Nucleotide analog drugs can inhibit the viral replication cycle through targeting the viral RNA-dependent RNA polymerase, essential for transcription and replication of RNA genome, such as Favipiravir, which is a guanine analog with activity against many RNA viruses such as SARS-CoV-2 via inhibition the viral RNA-dependent RNA polymerase. It acts as chain terminator. Other drug is Ribavirin and galidesivir, the originally antiviral drugs against the HCV, are able to bind to the RNA-dependent RNA polymerase of SARS-CoV-2 and inhibit the viral RNA synthesis.
Ivermectin is an FDA-approved broad spectrum anti-parasitic agent. Reports suggested that ivermectin's nuclear transport inhibitory activity may be effective against SARS-CoV-2 Leon et al. (2020)
Lumacaftor and Cepharanthine displayed activity in inhibiting helicase Nsp13 ATPase activity of SARS-CoV-2, essential for viral replication and the most conserved nonstructural protein within the corona virus family, promising that these drugs can be potentially considered for the treatment of COVID-19 Mark et al. (2020).

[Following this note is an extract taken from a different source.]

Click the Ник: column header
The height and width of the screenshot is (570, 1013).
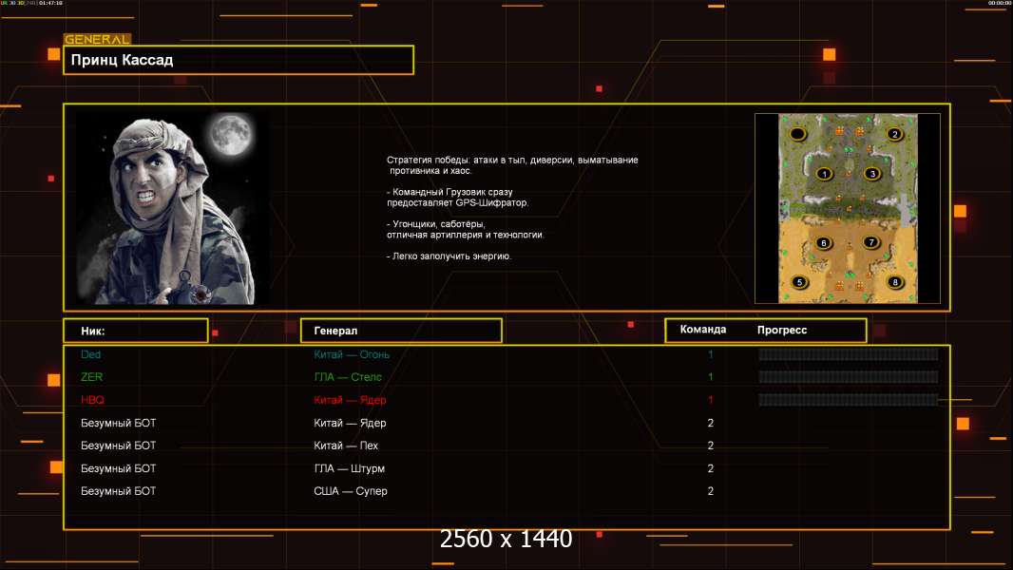click(135, 331)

All of these drugs are potential candidates to be evaluated in clinical trials and repurposed for treatment of COVID-19.
4. REMDESIVIR (RDV)
The most promising drug is Remdesivir (RDV), monophosphoramidate prodrug with a molecular mass of 602.6 g/mol and chemical formula C27H35N6O8P. It is known as GS-5734, and metabolized into GS-441524, Frediansyaha et al. (2021). It is an adenosine analog, a primary developed drug by Gilead Sciences of Foster City, California, US. in 2017 to treat the Ebola, and has a potential activity against a wide spectrum of single stranded RNA viruses such as SARS-CoV-2, which acts as an RNA-dependent RNA polymerase inhibitor by binding to the viral RNA-dependent RNA polymerase, and hence, it is an RNA-chain terminator. It is effective as dose of (10mg/kg) for twelve (12) days and it is safety in the human is demonstrated by clinical trials. Ghanbari et al. (2020), Yousefi et al. (2020).
Remdesivir was found to be superior to placebo in shortening the time to recovery in adults who were hospitalized with COVID-19 and had evidence of lowering respiratory tract infection, as suggested by the results of multi- national clinical trial John et al (2020),ClinicalTrials.gov Identifier NCT04292730 (2021), ClinicalTrials.gov Identifier: NCT04292899 (2020)).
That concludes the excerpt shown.